WORK TO COMPLETE —
This exercise asks for the records to be retyped exactly as they read.

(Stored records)
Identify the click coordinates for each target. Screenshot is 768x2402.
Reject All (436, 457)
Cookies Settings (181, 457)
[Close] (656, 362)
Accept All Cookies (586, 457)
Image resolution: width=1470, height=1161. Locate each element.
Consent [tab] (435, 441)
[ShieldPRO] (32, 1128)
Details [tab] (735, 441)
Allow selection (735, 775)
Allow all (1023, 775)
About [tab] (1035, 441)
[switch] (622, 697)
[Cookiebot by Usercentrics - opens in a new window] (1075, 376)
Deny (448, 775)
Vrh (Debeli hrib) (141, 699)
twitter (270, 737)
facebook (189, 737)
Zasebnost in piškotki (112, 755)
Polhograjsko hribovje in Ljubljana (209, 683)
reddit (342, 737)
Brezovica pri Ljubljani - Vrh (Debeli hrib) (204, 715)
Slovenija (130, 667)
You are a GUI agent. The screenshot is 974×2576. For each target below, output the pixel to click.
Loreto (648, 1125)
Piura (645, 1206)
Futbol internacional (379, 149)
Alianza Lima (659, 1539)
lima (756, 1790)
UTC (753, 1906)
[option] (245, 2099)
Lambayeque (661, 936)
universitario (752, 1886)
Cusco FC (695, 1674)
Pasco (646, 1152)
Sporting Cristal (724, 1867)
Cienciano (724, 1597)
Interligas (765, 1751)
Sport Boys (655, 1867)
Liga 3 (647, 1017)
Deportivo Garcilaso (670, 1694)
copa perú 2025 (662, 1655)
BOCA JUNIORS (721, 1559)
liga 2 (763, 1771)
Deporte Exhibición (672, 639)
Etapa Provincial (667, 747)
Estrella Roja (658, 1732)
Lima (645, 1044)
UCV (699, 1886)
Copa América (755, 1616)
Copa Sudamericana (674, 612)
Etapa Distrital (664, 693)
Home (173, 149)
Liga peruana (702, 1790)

WRITTEN ANSWER —
Identify the click coordinates for each target. Screenshot is 768x2402.
Reject All (436, 457)
Cookies Settings (181, 457)
[Close] (656, 362)
Accept All Cookies (586, 457)
Image resolution: width=1470, height=1161. Locate each element.
Consent [tab] (435, 441)
[ShieldPRO] (32, 1128)
Details [tab] (735, 441)
Allow selection (735, 775)
Allow all (1023, 775)
About [tab] (1035, 441)
[switch] (622, 697)
[Cookiebot by Usercentrics - opens in a new window] (1075, 376)
Deny (448, 775)
Vrh (Debeli hrib) (141, 699)
twitter (270, 737)
facebook (189, 737)
Zasebnost in piškotki (112, 755)
Polhograjsko hribovje in Ljubljana (209, 683)
reddit (342, 737)
Brezovica pri Ljubljani - Vrh (Debeli hrib) (204, 715)
Slovenija (130, 667)
You are a GUI agent. The screenshot is 974×2576. For each target below, output the pixel to click.
Loreto (648, 1125)
Piura (645, 1206)
Futbol internacional (379, 149)
Alianza Lima (659, 1539)
lima (756, 1790)
UTC (753, 1906)
[option] (245, 2099)
Lambayeque (661, 936)
universitario (752, 1886)
Cusco FC (695, 1674)
Pasco (646, 1152)
Sporting Cristal (724, 1867)
Cienciano (724, 1597)
Interligas (765, 1751)
Sport Boys (655, 1867)
Liga 3 (647, 1017)
Deportivo Garcilaso (670, 1694)
copa perú 2025 (662, 1655)
BOCA JUNIORS (721, 1559)
liga 2 (763, 1771)
Deporte Exhibición (672, 639)
Etapa Provincial (667, 747)
Estrella Roja (658, 1732)
Lima (645, 1044)
UCV (699, 1886)
Copa América (755, 1616)
Copa Sudamericana (674, 612)
Etapa Distrital (664, 693)
Home (173, 149)
Liga peruana (702, 1790)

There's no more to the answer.